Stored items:
..............................

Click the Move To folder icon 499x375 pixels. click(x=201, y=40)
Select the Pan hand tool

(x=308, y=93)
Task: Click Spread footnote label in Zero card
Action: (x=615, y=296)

..............................

### [WORK REQUEST]
Set down the data exactly.

### [ANSWER BOX]
Click the Move To folder icon 499x375 pixels. click(x=201, y=40)
Select the Pan hand tool

(x=308, y=93)
Task: Click Spread footnote label in Zero card
Action: (x=615, y=296)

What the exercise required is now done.